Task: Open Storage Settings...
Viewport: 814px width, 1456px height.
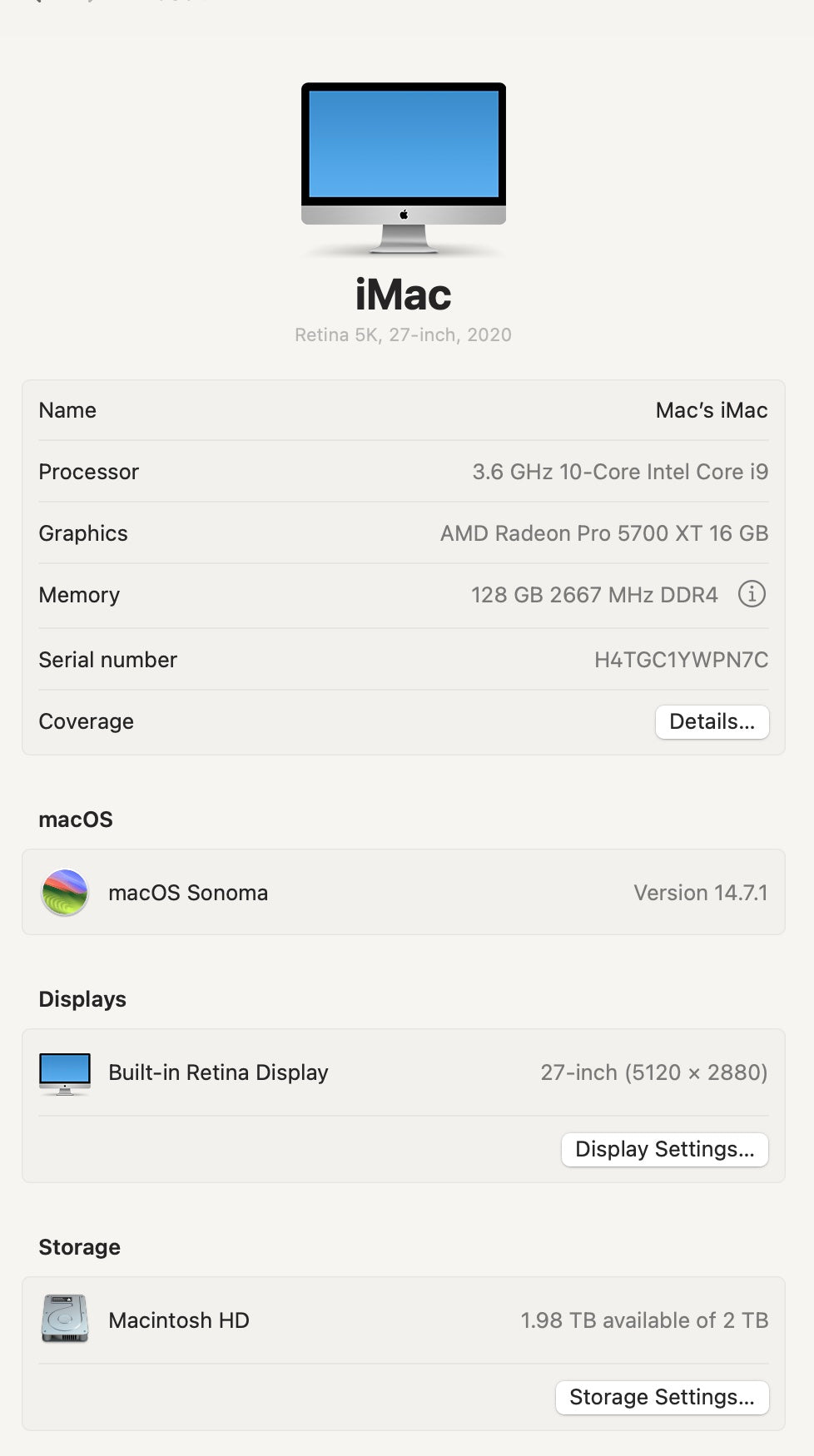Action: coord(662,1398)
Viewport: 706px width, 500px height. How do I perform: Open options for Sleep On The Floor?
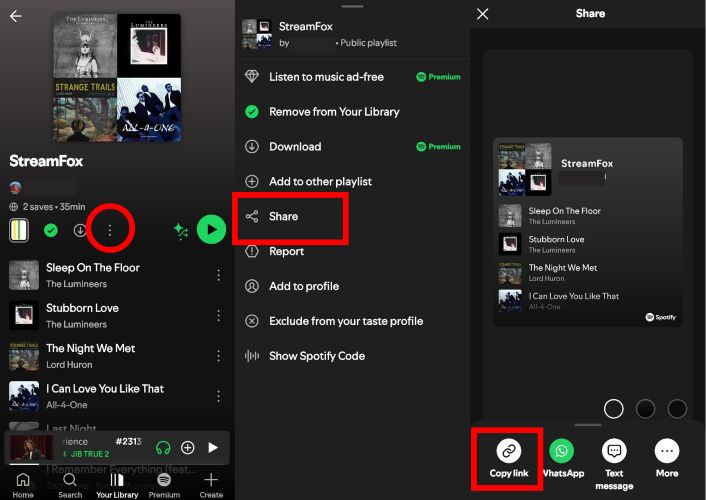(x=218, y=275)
┄┄┄┄┄┄
Although the records contain pictures, your copy should hold only the text, reproduced exactly.

TASK OUTPUT —
Task: Open Storage Settings...
Viewport: 814px width, 1456px height.
Action: coord(662,1398)
Viewport: 706px width, 500px height. How do I perform: Open options for Sleep On The Floor?
(x=218, y=275)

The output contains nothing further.